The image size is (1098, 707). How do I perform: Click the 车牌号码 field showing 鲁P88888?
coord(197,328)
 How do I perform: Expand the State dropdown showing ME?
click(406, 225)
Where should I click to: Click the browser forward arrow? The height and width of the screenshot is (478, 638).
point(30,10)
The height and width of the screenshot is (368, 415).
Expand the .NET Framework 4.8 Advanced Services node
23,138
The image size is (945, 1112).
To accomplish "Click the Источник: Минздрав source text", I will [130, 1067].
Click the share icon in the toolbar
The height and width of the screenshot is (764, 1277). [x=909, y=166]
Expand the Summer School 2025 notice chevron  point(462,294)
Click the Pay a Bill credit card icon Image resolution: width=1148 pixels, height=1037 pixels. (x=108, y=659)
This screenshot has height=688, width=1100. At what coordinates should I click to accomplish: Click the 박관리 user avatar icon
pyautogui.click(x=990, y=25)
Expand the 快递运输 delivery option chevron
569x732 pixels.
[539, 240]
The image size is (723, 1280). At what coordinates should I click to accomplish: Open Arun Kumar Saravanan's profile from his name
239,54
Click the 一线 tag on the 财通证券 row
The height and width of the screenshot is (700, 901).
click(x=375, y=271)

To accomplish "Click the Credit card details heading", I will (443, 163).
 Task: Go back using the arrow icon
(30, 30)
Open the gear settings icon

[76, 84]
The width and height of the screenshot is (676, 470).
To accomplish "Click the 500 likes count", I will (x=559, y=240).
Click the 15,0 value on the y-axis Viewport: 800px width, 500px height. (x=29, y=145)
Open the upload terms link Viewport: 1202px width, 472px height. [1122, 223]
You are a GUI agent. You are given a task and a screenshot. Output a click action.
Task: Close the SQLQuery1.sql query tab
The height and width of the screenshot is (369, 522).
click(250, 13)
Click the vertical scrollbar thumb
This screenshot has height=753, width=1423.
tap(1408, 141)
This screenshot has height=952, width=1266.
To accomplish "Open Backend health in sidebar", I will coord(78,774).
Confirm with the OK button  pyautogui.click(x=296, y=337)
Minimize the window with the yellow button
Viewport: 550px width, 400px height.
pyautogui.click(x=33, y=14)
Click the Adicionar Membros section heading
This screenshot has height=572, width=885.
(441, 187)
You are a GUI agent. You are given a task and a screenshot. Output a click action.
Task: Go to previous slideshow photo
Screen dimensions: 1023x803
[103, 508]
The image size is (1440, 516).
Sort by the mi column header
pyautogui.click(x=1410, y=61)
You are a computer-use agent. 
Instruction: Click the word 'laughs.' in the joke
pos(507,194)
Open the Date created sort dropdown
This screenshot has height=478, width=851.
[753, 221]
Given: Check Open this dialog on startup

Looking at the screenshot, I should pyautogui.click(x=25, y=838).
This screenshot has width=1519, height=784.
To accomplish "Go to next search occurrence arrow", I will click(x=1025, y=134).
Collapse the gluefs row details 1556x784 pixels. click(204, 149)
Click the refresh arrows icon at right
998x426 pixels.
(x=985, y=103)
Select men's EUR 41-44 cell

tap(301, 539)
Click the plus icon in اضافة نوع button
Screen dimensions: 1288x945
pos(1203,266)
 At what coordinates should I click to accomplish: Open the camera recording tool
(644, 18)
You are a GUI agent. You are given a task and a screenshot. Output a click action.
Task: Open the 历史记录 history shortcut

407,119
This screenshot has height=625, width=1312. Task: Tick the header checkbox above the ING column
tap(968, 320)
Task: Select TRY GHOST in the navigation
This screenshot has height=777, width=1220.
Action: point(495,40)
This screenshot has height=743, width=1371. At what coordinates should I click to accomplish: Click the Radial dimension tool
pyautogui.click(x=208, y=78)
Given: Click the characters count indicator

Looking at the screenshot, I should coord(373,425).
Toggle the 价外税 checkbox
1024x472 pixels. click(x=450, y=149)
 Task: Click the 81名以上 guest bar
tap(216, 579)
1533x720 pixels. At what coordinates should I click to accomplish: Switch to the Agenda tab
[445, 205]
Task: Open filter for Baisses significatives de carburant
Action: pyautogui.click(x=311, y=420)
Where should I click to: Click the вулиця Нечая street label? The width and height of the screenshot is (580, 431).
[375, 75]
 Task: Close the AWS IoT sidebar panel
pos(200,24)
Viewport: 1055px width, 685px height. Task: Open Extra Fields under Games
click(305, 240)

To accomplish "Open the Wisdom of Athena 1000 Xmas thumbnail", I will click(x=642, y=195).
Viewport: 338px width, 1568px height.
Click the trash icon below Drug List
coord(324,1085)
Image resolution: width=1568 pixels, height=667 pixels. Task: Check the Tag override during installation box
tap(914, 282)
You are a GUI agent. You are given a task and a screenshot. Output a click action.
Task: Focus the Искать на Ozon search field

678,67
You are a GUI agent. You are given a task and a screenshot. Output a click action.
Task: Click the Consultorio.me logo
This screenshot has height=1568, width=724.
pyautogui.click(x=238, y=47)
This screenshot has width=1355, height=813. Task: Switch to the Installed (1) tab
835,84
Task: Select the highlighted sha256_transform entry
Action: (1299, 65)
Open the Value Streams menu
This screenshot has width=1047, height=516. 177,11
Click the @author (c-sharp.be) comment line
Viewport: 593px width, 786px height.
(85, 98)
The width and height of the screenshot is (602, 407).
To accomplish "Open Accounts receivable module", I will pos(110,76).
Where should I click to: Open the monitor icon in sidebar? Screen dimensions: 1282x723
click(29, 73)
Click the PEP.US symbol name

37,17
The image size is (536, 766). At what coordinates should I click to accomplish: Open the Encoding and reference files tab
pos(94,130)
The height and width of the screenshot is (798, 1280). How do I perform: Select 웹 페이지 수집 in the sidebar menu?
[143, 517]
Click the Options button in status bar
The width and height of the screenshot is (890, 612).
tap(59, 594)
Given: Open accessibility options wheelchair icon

****************

The listing above is to be copied exactly, in full.

The image size is (1098, 707). How do I perform: Click the 车牌号码 field showing 鲁P88888?
coord(197,328)
 How do I perform: Expand the State dropdown showing ME?
click(406, 225)
Where should I click to: Click the browser forward arrow? The height and width of the screenshot is (478, 638).
point(30,10)
The height and width of the screenshot is (368, 415).
Expand the .NET Framework 4.8 Advanced Services node
23,138
The image size is (945, 1112).
To accomplish "Click the Источник: Минздрав source text", I will [130, 1067].
Click the share icon in the toolbar
The height and width of the screenshot is (764, 1277). [x=909, y=166]
Expand the Summer School 2025 notice chevron  point(462,294)
Click the Pay a Bill credit card icon Image resolution: width=1148 pixels, height=1037 pixels. (x=108, y=659)
This screenshot has height=688, width=1100. At what coordinates should I click to accomplish: Click the 박관리 user avatar icon
pyautogui.click(x=990, y=25)
Expand the 快递运输 delivery option chevron
569x732 pixels.
[539, 240]
The image size is (723, 1280). At what coordinates should I click to accomplish: Open Arun Kumar Saravanan's profile from his name
239,54
Click the 一线 tag on the 财通证券 row
The height and width of the screenshot is (700, 901).
click(x=375, y=271)

To accomplish "Click the Credit card details heading", I will (443, 163).
 Task: Go back using the arrow icon
(30, 30)
Open the gear settings icon

[76, 84]
The width and height of the screenshot is (676, 470).
To accomplish "Click the 500 likes count", I will (x=559, y=240).
Click the 15,0 value on the y-axis Viewport: 800px width, 500px height. (x=29, y=145)
Open the upload terms link Viewport: 1202px width, 472px height. [1122, 223]
You are a GUI agent. You are given a task and a screenshot. Output a click action.
Task: Close the SQLQuery1.sql query tab
The height and width of the screenshot is (369, 522).
click(250, 13)
Click the vertical scrollbar thumb
This screenshot has height=753, width=1423.
tap(1408, 141)
This screenshot has height=952, width=1266.
To accomplish "Open Backend health in sidebar", I will coord(78,774).
Confirm with the OK button  pyautogui.click(x=296, y=337)
Minimize the window with the yellow button
Viewport: 550px width, 400px height.
pyautogui.click(x=33, y=14)
Click the Adicionar Membros section heading
This screenshot has height=572, width=885.
(441, 187)
You are a GUI agent. You are given a task and a screenshot. Output a click action.
Task: Go to previous slideshow photo
Screen dimensions: 1023x803
[103, 508]
The image size is (1440, 516).
Sort by the mi column header
pyautogui.click(x=1410, y=61)
You are a computer-use agent. 
Instruction: Click the word 'laughs.' in the joke
pos(507,194)
Open the Date created sort dropdown
This screenshot has height=478, width=851.
[753, 221]
Given: Check Open this dialog on startup

Looking at the screenshot, I should pyautogui.click(x=25, y=838).
This screenshot has width=1519, height=784.
To accomplish "Go to next search occurrence arrow", I will click(x=1025, y=134).
Collapse the gluefs row details 1556x784 pixels. click(204, 149)
Click the refresh arrows icon at right
998x426 pixels.
(x=985, y=103)
Select men's EUR 41-44 cell

tap(301, 539)
Click the plus icon in اضافة نوع button
Screen dimensions: 1288x945
pos(1203,266)
 At what coordinates should I click to accomplish: Open the camera recording tool
(644, 18)
You are a GUI agent. You are given a task and a screenshot. Output a click action.
Task: Open the 历史记录 history shortcut

407,119
This screenshot has height=625, width=1312. Task: Tick the header checkbox above the ING column
tap(968, 320)
Task: Select TRY GHOST in the navigation
This screenshot has height=777, width=1220.
Action: point(495,40)
This screenshot has height=743, width=1371. At what coordinates should I click to accomplish: Click the Radial dimension tool
pyautogui.click(x=208, y=78)
Given: Click the characters count indicator

Looking at the screenshot, I should coord(373,425).
Toggle the 价外税 checkbox
1024x472 pixels. click(x=450, y=149)
 Task: Click the 81名以上 guest bar
tap(216, 579)
1533x720 pixels. At what coordinates should I click to accomplish: Switch to the Agenda tab
[445, 205]
Task: Open filter for Baisses significatives de carburant
Action: pyautogui.click(x=311, y=420)
Where should I click to: Click the вулиця Нечая street label? The width and height of the screenshot is (580, 431).
[375, 75]
 Task: Close the AWS IoT sidebar panel
pos(200,24)
Viewport: 1055px width, 685px height. Task: Open Extra Fields under Games
click(305, 240)

To accomplish "Open the Wisdom of Athena 1000 Xmas thumbnail", I will click(x=642, y=195).
Viewport: 338px width, 1568px height.
Click the trash icon below Drug List
coord(324,1085)
Image resolution: width=1568 pixels, height=667 pixels. Task: Check the Tag override during installation box
tap(914, 282)
You are a GUI agent. You are given a task and a screenshot. Output a click action.
Task: Focus the Искать на Ozon search field

678,67
You are a GUI agent. You are given a task and a screenshot. Output a click action.
Task: Click the Consultorio.me logo
This screenshot has height=1568, width=724.
pyautogui.click(x=238, y=47)
This screenshot has width=1355, height=813. Task: Switch to the Installed (1) tab
835,84
Task: Select the highlighted sha256_transform entry
Action: (1299, 65)
Open the Value Streams menu
This screenshot has width=1047, height=516. 177,11
Click the @author (c-sharp.be) comment line
Viewport: 593px width, 786px height.
(85, 98)
The width and height of the screenshot is (602, 407).
To accomplish "Open Accounts receivable module", I will pos(110,76).
Where should I click to: Open the monitor icon in sidebar? Screen dimensions: 1282x723
click(29, 73)
Click the PEP.US symbol name

37,17
The image size is (536, 766). At what coordinates should I click to accomplish: Open the Encoding and reference files tab
pos(94,130)
The height and width of the screenshot is (798, 1280). How do I perform: Select 웹 페이지 수집 in the sidebar menu?
[143, 517]
Click the Options button in status bar
The width and height of the screenshot is (890, 612).
tap(59, 594)
Given: Open accessibility options wheelchair icon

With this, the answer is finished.